What I ended up with in the paper, and where I still am in my thinking around PE, were some of my unfinished thoughts around what physical education as more physical education could involve:
 
1. A pedagogy of becoming – which includes a view of the child as always being in a process of becoming physically educated.
2. A pedagogy of meaning – including a focus on meaningful experiences and the process of making new or revised meanings out of experience.
3. A pedagogy of hesitation – offering time for deliberation and reflection.
4. A pedagogy of interruption and discovery – bringing something new to education that involves uncertainty, curiosity and disturbance and making movement as well as movement culture something to discover.
5. A pedagogy of critical inquiry – focusing on the understanding and challenging of taken for granted assumptions about ourselves and others.
6. A pedagogy of social justice – offering opportunities to change oppressive, unfair and unsustainable PE practices in school as well as in society.

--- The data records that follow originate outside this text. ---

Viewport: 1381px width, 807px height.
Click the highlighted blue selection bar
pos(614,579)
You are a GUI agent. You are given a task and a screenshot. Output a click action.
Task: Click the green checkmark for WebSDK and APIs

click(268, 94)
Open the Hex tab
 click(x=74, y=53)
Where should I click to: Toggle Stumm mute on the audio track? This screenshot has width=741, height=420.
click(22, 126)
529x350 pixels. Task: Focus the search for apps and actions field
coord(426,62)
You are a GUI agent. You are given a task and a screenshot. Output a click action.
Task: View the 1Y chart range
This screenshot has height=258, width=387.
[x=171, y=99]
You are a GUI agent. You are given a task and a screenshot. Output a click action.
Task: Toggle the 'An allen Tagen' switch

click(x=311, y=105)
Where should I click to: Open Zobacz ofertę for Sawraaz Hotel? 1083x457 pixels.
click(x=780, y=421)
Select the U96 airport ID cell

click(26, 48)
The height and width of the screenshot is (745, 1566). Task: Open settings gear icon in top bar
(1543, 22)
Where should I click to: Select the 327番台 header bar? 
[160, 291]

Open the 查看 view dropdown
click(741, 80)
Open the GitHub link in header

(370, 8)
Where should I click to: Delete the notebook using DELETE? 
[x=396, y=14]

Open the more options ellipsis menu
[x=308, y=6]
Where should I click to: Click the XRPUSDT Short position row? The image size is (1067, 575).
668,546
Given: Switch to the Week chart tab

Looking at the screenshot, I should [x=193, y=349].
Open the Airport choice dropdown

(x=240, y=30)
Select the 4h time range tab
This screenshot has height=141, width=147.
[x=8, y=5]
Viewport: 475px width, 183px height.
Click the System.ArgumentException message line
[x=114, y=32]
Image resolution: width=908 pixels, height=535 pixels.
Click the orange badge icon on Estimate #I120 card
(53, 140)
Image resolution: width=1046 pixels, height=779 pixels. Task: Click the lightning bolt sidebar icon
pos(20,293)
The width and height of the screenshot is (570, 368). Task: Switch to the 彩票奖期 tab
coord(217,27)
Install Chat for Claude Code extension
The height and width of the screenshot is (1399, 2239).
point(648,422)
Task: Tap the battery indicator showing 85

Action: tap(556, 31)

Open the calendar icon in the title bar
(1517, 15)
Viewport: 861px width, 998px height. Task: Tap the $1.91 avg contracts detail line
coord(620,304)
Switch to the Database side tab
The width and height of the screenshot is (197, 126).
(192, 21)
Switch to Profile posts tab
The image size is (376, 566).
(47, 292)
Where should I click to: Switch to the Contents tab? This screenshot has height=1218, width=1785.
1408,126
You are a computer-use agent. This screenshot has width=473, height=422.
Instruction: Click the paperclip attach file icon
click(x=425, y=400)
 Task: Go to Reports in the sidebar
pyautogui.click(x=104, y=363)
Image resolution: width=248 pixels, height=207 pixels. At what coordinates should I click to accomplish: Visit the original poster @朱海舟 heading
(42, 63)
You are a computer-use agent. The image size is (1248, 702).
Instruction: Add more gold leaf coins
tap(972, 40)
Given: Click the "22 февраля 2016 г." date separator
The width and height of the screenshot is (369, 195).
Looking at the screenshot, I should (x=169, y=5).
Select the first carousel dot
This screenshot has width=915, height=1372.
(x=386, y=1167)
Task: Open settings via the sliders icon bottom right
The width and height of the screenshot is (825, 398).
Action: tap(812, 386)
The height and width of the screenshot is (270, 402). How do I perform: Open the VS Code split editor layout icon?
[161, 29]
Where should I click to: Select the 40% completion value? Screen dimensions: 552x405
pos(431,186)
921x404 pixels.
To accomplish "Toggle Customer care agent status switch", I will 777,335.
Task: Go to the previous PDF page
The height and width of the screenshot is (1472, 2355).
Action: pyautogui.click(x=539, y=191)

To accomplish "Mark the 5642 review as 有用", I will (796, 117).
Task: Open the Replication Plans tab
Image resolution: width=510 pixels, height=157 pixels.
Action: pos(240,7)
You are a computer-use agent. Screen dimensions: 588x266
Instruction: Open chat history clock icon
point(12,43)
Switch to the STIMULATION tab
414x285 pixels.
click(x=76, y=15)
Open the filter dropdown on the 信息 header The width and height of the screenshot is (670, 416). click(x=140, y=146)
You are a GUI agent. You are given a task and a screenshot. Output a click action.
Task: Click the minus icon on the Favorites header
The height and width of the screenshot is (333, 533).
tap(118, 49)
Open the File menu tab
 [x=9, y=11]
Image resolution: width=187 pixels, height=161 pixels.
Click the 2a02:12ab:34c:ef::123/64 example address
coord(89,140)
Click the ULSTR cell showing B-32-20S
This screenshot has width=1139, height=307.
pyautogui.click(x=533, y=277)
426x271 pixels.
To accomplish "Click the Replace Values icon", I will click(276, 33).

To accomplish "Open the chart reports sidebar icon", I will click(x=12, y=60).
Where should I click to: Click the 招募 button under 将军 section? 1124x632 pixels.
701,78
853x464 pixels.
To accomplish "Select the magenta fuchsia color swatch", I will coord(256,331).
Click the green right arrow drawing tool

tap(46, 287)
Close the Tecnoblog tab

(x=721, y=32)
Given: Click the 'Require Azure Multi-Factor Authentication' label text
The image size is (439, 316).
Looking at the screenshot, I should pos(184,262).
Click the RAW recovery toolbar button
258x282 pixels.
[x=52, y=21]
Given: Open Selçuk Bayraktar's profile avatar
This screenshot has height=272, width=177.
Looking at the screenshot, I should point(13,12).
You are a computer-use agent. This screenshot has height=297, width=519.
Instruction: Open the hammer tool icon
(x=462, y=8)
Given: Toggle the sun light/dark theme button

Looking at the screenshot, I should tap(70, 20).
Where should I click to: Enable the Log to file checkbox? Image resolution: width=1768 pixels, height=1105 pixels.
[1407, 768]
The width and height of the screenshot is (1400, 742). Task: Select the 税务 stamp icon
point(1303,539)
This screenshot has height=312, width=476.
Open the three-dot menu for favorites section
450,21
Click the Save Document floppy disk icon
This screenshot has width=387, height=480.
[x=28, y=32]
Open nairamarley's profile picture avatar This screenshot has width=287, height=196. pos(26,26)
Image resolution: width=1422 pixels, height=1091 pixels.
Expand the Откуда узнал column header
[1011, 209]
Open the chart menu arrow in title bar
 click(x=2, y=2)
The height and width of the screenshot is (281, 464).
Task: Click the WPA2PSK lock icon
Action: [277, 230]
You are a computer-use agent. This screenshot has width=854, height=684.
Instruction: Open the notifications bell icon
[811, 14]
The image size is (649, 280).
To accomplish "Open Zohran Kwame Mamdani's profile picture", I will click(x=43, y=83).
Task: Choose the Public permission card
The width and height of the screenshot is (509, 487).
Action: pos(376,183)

7. A pedagogy of plurality – viewing physical education practice as open-ended in terms of different possibilities, different ways of being or diverse opportunities to be for example healthy, however these are construed. (p. 619-620)
 
I realise that these seven ‘pedagogies’ are not that helpful to teachers out there but my ambition with the keynote was to contribute to a discussion around PE and education. It is always difficult to know where any text you write ends up in terms of how it is used or interpreted, but this one has been one of the more interesting and challenging ones. It is like sending out a balloon of thought into the world and eagerly waiting to see what happens.
 
Thanks Ash for engaging with the paper!